▶ _GOAL OF THE EXERCISE_
The answer must be an exact copy of every entry.

Items from a dataset:
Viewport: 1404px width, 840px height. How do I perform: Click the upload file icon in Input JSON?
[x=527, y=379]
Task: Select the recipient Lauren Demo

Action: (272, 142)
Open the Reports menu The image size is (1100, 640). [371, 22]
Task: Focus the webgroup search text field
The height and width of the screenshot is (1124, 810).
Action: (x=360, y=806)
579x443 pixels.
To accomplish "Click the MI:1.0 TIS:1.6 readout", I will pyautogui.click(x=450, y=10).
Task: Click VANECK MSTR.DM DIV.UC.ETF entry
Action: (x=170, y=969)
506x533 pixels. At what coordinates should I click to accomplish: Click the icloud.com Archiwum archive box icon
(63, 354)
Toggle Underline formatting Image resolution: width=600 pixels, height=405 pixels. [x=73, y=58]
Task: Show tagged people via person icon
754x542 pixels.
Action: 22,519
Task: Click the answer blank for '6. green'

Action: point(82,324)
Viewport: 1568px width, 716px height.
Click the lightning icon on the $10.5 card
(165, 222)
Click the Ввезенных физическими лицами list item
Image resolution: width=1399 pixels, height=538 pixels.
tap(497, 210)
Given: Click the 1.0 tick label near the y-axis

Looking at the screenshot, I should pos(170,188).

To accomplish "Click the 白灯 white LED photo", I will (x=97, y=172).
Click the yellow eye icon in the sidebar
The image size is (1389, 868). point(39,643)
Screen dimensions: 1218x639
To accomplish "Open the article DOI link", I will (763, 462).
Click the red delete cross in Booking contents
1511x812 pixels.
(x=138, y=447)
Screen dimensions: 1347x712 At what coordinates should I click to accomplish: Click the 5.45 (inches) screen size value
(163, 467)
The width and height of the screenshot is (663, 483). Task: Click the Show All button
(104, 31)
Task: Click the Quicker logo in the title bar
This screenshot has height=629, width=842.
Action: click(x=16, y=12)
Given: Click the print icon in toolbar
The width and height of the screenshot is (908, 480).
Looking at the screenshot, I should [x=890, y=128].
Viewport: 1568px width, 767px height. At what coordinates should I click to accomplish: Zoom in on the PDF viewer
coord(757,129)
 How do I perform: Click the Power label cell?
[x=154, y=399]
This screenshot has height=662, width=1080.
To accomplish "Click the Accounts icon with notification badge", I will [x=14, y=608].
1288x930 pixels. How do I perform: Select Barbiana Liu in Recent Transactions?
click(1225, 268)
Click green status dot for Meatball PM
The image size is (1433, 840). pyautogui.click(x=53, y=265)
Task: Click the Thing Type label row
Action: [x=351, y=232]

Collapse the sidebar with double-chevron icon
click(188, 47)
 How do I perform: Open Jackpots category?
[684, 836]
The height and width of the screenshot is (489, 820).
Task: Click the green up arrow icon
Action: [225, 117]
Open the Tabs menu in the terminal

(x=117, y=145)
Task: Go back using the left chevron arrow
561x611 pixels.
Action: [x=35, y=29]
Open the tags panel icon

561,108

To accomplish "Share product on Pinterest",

▶ _WORKED SOLUTION_
Viewport: 1404px width, 840px height. How do I perform: Click the upload file icon in Input JSON?
[x=527, y=379]
Task: Select the recipient Lauren Demo

Action: (272, 142)
Open the Reports menu The image size is (1100, 640). [371, 22]
Task: Focus the webgroup search text field
The height and width of the screenshot is (1124, 810).
Action: (x=360, y=806)
579x443 pixels.
To accomplish "Click the MI:1.0 TIS:1.6 readout", I will pyautogui.click(x=450, y=10).
Task: Click VANECK MSTR.DM DIV.UC.ETF entry
Action: (x=170, y=969)
506x533 pixels. At what coordinates should I click to accomplish: Click the icloud.com Archiwum archive box icon
(63, 354)
Toggle Underline formatting Image resolution: width=600 pixels, height=405 pixels. [x=73, y=58]
Task: Show tagged people via person icon
754x542 pixels.
Action: 22,519
Task: Click the answer blank for '6. green'

Action: point(82,324)
Viewport: 1568px width, 716px height.
Click the lightning icon on the $10.5 card
(165, 222)
Click the Ввезенных физическими лицами list item
Image resolution: width=1399 pixels, height=538 pixels.
tap(497, 210)
Given: Click the 1.0 tick label near the y-axis

Looking at the screenshot, I should pos(170,188).

To accomplish "Click the 白灯 white LED photo", I will (x=97, y=172).
Click the yellow eye icon in the sidebar
The image size is (1389, 868). point(39,643)
Screen dimensions: 1218x639
To accomplish "Open the article DOI link", I will (763, 462).
Click the red delete cross in Booking contents
1511x812 pixels.
(x=138, y=447)
Screen dimensions: 1347x712 At what coordinates should I click to accomplish: Click the 5.45 (inches) screen size value
(163, 467)
The width and height of the screenshot is (663, 483). Task: Click the Show All button
(104, 31)
Task: Click the Quicker logo in the title bar
This screenshot has height=629, width=842.
Action: click(x=16, y=12)
Given: Click the print icon in toolbar
The width and height of the screenshot is (908, 480).
Looking at the screenshot, I should [x=890, y=128].
Viewport: 1568px width, 767px height. At what coordinates should I click to accomplish: Zoom in on the PDF viewer
coord(757,129)
 How do I perform: Click the Power label cell?
[x=154, y=399]
This screenshot has height=662, width=1080.
To accomplish "Click the Accounts icon with notification badge", I will [x=14, y=608].
1288x930 pixels. How do I perform: Select Barbiana Liu in Recent Transactions?
click(1225, 268)
Click green status dot for Meatball PM
The image size is (1433, 840). pyautogui.click(x=53, y=265)
Task: Click the Thing Type label row
Action: [x=351, y=232]

Collapse the sidebar with double-chevron icon
click(188, 47)
 How do I perform: Open Jackpots category?
[684, 836]
The height and width of the screenshot is (489, 820).
Task: Click the green up arrow icon
Action: [225, 117]
Open the Tabs menu in the terminal

(x=117, y=145)
Task: Go back using the left chevron arrow
561x611 pixels.
Action: [x=35, y=29]
Open the tags panel icon

561,108

To accomplish "Share product on Pinterest",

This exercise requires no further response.